I would like to submit to the larger American Christian scene that the epistemological ordering discussed in (1) and the paradoxical notion of freedom to serve (2), while specifically Lutheran, might better structure a Christian response and engagement with science.

  1. Freedom to Fail (Continual Need for Forgiveness)
    Bound up with my point (1) and my point (2) is the fact that failure is inevitable. The freedom and courage to imagine might entail crucifixion symbolically and in the historical cases literally! We cannot and avoid and will continually invite suffering into our lives as we live out our vocations. However, this again is the great insight of Lutheran theology, that everything that takes place in the world, under the Law, should drive us back to Christ. The “soldiers” that are sent into the world to freely and courageously serve their neighbors will constantly be rejected, harmed, abused, and need to be reminded constantly of their identity grafted into Jesus death and resurrection. The free forgiveness of sins, personally and existentially applied to the individual through the words “for you” carry more power than I think most of us Christians realize. Lutherans may get criticized for keeping things too simple by not wanting to stray too far from Christ’s death and resurrection, relentlessly iterating the same message over and over again. However, in that message of forgiveness is power, the power to move mountains. This is were I think the pastors are absolutely crucial to the relationship between science and theology, not so much as soldiers on the front line, but the medics that continually drag our broken bodies back to the cross. No more anti-evolution, anti-politcs, anti whatever screeds from the pulpit (plenty of Lutherans are guilty of this as well), I need to hear from the great physician daily and weekly that “it is finished” and that I am set free AGAIN to go and serve my neighbor with courage and imagination.

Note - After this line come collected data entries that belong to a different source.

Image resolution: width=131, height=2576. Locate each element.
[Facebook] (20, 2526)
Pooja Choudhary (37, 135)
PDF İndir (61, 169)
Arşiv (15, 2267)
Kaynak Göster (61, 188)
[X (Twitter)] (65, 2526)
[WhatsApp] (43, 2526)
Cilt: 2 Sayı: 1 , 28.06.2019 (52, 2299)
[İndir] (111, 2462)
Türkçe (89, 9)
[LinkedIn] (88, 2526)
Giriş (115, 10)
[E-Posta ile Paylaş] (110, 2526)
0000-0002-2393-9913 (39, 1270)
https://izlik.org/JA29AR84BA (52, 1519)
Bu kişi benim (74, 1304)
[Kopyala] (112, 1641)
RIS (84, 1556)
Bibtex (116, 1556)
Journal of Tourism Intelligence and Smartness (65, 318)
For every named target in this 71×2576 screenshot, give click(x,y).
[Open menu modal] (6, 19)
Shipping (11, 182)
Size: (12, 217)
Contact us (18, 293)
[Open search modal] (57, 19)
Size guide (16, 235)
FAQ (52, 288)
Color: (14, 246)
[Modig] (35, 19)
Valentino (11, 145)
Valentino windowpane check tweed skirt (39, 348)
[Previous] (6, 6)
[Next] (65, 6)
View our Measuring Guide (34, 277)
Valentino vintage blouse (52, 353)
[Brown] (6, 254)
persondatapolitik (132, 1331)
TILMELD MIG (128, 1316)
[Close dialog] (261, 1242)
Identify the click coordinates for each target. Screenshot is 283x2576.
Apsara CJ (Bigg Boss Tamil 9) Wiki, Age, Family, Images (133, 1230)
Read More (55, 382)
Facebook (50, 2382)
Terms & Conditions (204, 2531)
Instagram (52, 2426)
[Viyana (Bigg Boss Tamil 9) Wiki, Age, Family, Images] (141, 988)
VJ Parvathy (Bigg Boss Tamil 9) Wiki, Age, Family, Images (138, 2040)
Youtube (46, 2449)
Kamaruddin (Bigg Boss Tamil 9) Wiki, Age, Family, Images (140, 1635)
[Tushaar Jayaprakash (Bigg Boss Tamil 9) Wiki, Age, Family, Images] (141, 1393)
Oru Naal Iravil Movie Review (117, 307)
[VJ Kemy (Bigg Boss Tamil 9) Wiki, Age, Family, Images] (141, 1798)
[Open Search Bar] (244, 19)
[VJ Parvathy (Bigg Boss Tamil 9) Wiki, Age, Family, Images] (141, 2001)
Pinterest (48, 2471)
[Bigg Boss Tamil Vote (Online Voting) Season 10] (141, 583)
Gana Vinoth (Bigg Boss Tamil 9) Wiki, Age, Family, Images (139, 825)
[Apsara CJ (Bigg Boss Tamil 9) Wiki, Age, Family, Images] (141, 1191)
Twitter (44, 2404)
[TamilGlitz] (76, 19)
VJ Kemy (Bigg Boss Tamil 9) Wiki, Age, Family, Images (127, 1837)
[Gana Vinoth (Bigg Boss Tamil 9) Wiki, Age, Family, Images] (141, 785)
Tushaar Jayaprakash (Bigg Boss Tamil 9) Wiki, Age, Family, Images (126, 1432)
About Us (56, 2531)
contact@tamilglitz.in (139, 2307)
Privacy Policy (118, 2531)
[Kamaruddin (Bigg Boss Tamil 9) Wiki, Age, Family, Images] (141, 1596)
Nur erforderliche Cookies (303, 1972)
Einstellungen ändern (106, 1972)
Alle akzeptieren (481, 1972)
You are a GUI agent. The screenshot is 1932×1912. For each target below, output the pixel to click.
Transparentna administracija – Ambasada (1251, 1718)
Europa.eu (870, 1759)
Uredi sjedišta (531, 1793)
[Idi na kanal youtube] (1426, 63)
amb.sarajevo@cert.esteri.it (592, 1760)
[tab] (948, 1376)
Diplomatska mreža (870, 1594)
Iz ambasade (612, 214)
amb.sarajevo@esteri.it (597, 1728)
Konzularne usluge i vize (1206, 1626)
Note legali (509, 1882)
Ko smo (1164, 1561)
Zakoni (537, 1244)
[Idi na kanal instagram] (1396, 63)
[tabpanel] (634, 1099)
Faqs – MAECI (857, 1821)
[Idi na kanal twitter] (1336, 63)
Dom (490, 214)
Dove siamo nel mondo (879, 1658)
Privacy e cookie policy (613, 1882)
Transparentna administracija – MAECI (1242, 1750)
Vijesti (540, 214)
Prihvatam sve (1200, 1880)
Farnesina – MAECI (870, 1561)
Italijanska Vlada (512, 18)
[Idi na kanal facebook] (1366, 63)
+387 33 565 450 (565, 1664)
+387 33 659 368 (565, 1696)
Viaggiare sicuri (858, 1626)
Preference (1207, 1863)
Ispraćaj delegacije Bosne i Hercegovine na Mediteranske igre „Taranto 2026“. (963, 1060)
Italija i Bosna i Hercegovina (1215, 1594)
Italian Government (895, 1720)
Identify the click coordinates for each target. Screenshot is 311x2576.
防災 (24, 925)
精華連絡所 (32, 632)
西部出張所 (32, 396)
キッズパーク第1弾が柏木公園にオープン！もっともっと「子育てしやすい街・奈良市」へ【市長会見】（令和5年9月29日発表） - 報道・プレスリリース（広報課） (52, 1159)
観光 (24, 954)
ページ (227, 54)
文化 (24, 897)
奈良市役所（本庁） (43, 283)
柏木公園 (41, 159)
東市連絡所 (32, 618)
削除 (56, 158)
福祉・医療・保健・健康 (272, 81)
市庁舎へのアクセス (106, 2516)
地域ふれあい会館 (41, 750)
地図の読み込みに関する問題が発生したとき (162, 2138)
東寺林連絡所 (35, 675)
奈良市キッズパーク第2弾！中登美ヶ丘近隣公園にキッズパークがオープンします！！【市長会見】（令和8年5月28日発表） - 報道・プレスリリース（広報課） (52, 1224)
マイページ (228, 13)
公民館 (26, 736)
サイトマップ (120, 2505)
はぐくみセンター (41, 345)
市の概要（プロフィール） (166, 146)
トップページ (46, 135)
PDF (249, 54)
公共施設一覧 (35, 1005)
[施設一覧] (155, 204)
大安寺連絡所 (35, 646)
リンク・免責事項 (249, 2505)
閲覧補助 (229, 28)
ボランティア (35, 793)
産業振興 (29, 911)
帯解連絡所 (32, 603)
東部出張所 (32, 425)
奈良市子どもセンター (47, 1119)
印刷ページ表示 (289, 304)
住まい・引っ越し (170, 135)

I’m not sure how helpful or different that is from other traditions, and, of course, these are forum thoughts not given the more scholarly attention they deserve from me. I should note as well that I am reading through some material from @CPArand that is relevant to this conversation and perhaps as it get published on the Concordia Seminary blog might be of interest for those looking at Lutheran distinctives. In the meantime, I’d be curious as to thoughts from Lutherans and non-Lutherans?